(Data entries)
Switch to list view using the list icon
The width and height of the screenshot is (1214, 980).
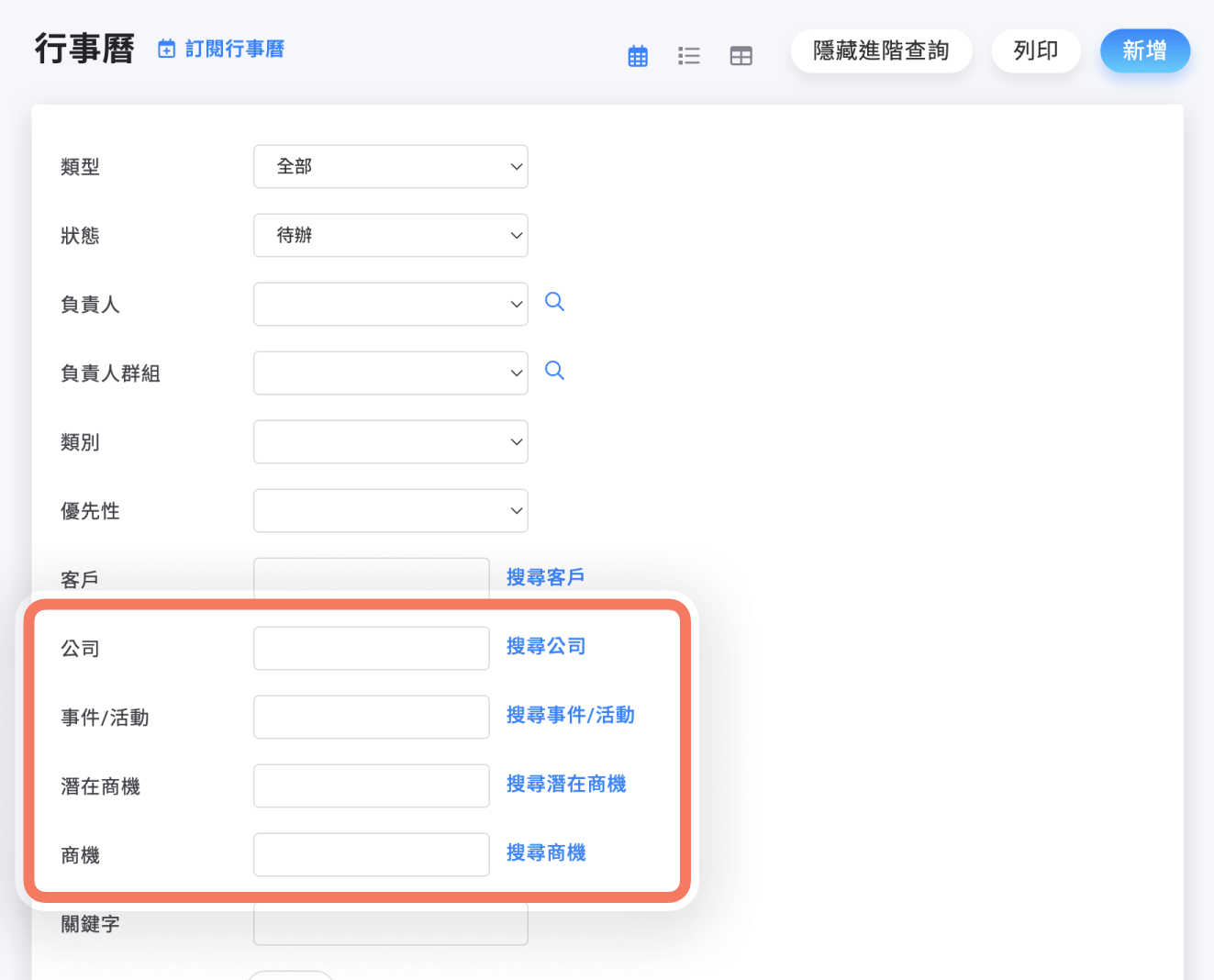[689, 55]

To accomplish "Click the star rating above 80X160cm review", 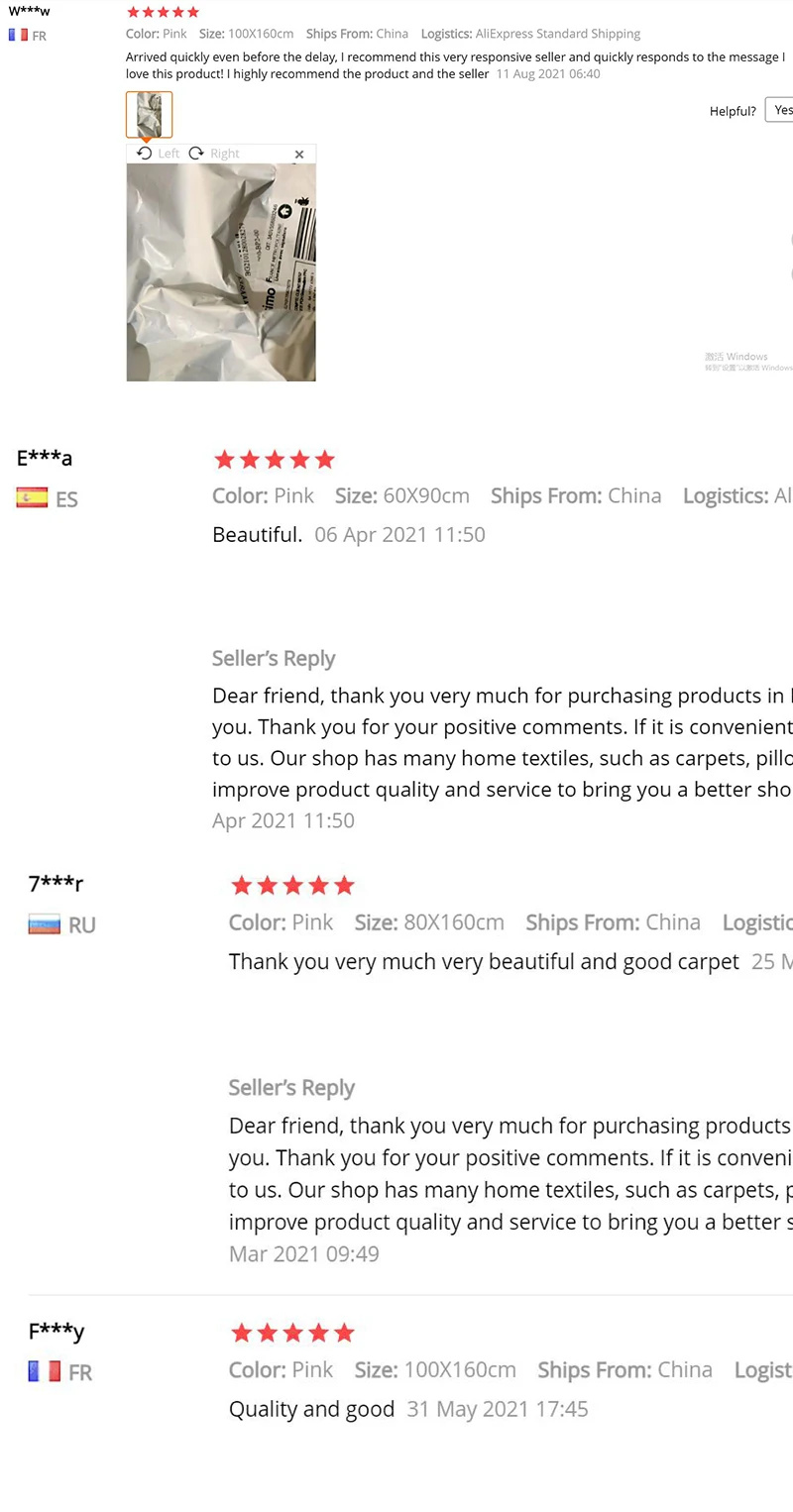I will pyautogui.click(x=291, y=886).
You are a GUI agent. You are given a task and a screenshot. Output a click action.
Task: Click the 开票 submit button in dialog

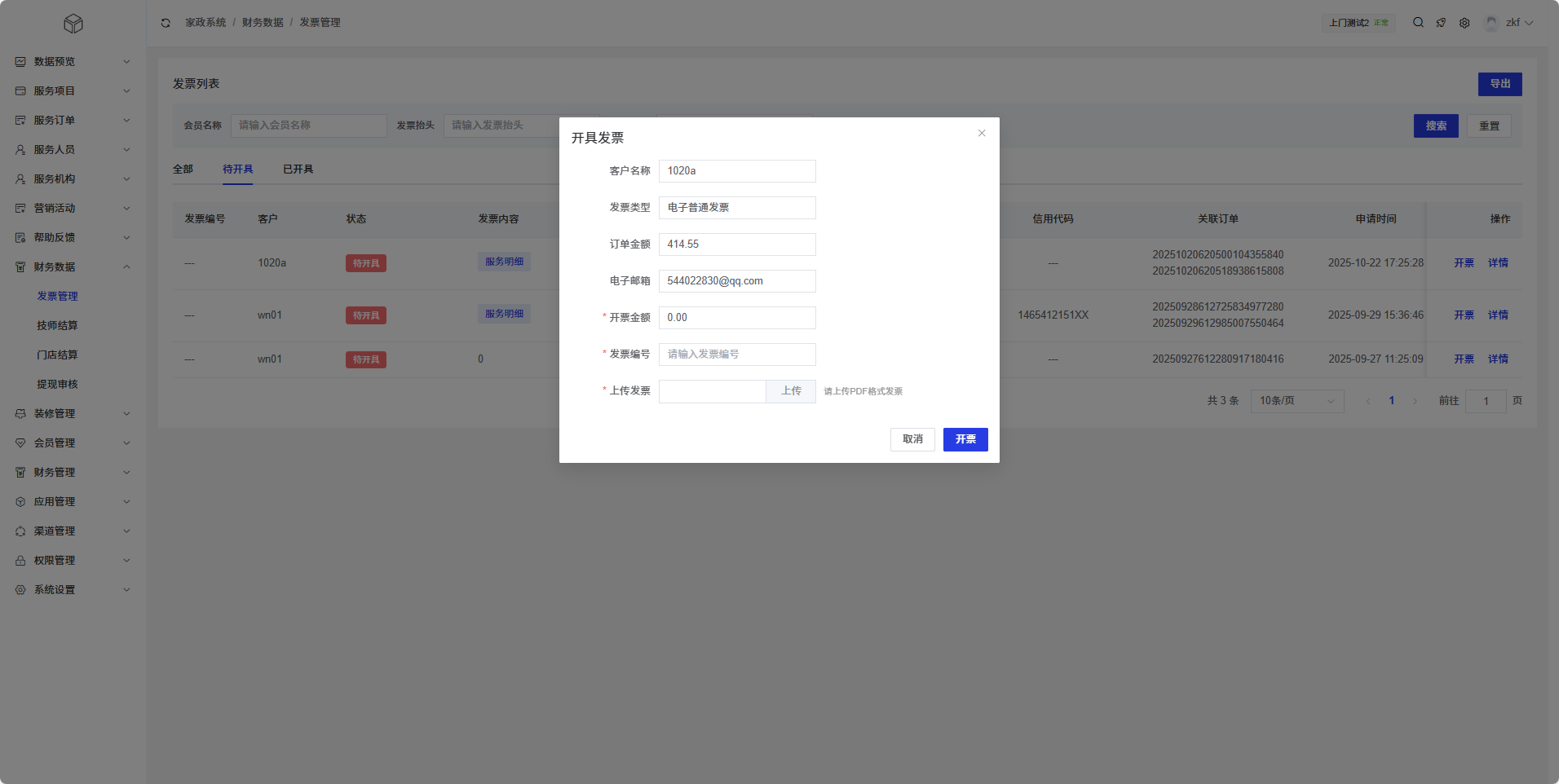[965, 439]
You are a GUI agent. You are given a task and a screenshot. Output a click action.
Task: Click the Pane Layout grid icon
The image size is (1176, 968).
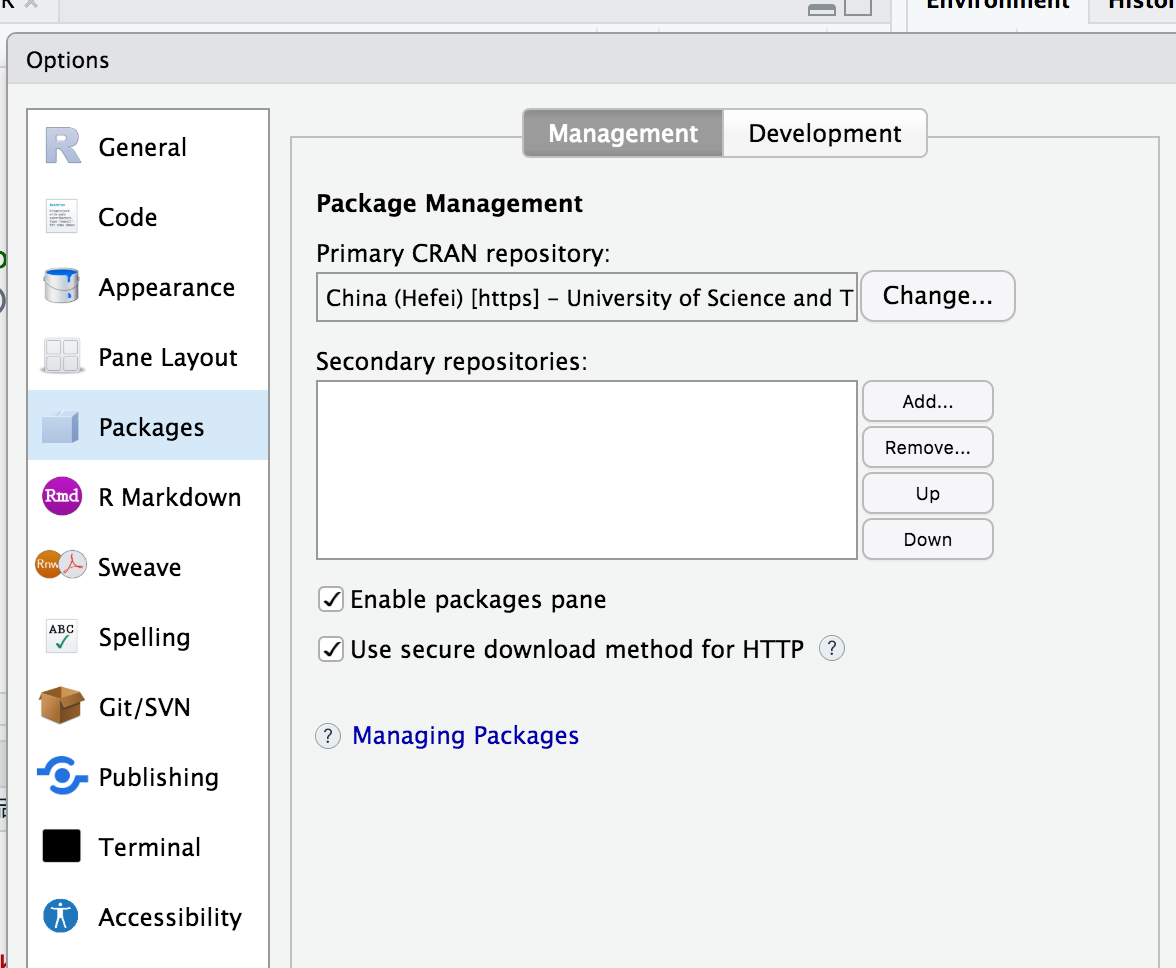pyautogui.click(x=62, y=357)
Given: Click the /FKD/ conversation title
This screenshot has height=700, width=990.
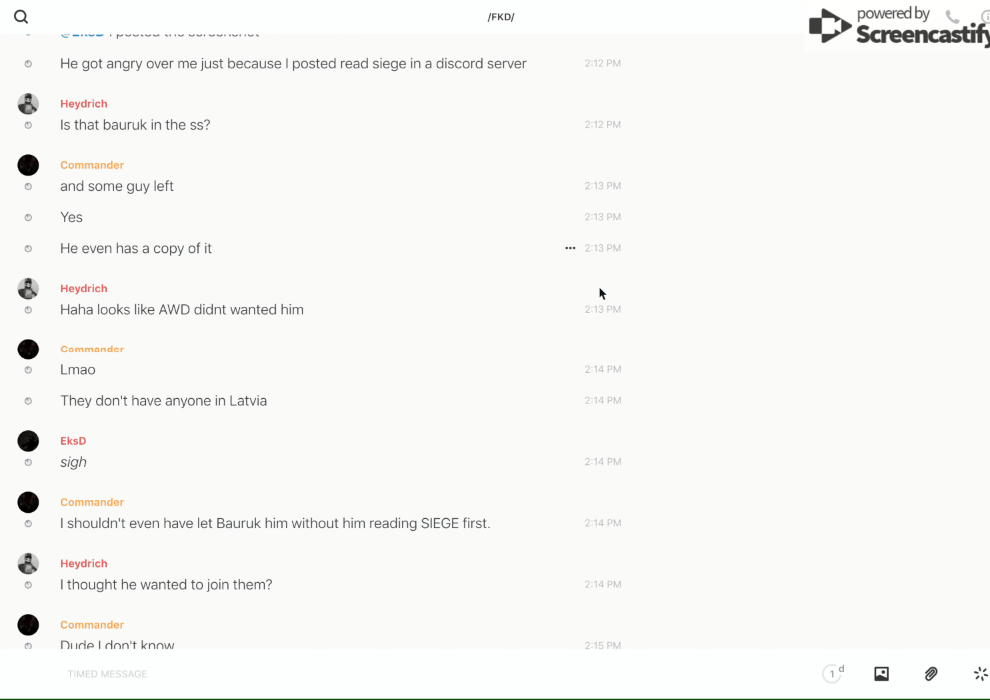Looking at the screenshot, I should (501, 17).
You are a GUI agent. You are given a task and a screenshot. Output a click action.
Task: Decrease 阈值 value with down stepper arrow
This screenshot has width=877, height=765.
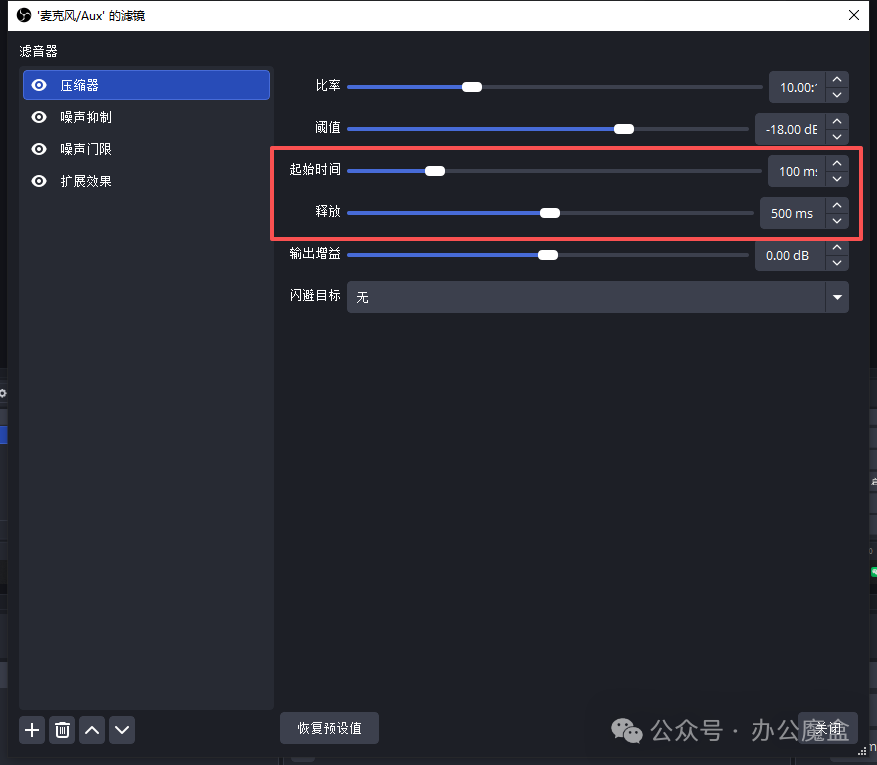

## What you should do:
Search the data above for the word "icon" and show every line that has it.

## Task result:
Switch to list view using the list icon
Task: Click the Pane Layout grid icon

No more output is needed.